Instructions for the task |
Up to and including the line with "Task: Click the 1.83% top axis label", return every line from the start of the entries below exactly.

□ □ □ □

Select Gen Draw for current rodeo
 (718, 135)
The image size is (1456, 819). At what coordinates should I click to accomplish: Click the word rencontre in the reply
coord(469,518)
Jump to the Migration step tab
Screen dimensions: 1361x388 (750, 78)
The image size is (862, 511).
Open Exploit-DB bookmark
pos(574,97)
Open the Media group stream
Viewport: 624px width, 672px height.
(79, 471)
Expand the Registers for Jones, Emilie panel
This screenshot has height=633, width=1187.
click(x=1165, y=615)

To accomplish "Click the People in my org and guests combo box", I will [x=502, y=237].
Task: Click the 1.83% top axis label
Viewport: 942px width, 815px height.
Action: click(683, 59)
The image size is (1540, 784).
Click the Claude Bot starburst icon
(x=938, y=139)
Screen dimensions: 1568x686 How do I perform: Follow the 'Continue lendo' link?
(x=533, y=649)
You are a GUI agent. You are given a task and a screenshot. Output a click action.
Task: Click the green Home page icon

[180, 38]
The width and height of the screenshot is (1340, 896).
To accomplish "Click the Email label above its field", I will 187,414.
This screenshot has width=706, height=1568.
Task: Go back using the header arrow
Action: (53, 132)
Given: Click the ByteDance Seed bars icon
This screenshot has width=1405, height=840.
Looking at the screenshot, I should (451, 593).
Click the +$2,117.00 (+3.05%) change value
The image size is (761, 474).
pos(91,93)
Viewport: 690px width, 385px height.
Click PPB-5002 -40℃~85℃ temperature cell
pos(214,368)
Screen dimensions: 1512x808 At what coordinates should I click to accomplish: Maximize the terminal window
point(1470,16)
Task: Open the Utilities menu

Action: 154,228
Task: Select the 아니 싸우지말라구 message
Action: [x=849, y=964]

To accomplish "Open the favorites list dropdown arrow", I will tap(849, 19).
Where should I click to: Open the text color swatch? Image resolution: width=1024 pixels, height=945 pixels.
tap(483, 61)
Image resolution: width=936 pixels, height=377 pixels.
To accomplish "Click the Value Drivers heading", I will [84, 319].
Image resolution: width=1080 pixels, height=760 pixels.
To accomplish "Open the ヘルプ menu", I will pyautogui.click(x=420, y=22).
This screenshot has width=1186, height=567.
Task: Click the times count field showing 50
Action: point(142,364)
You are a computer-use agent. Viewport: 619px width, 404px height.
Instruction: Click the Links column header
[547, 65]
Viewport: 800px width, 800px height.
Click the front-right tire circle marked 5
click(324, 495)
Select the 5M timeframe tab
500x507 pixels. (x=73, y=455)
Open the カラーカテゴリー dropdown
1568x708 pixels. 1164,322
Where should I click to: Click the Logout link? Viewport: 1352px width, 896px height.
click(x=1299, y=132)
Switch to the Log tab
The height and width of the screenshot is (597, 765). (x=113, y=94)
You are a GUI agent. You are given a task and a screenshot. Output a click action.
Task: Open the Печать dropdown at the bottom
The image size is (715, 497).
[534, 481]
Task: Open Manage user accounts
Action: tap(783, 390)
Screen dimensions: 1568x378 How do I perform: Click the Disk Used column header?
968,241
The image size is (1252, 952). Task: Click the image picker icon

□ □ □ □

Solution for this problem |
Select Gen Draw for current rodeo
 (718, 135)
The image size is (1456, 819). At what coordinates should I click to accomplish: Click the word rencontre in the reply
coord(469,518)
Jump to the Migration step tab
Screen dimensions: 1361x388 (750, 78)
The image size is (862, 511).
Open Exploit-DB bookmark
pos(574,97)
Open the Media group stream
Viewport: 624px width, 672px height.
(79, 471)
Expand the Registers for Jones, Emilie panel
This screenshot has height=633, width=1187.
click(x=1165, y=615)

To accomplish "Click the People in my org and guests combo box", I will [x=502, y=237].
Task: Click the 1.83% top axis label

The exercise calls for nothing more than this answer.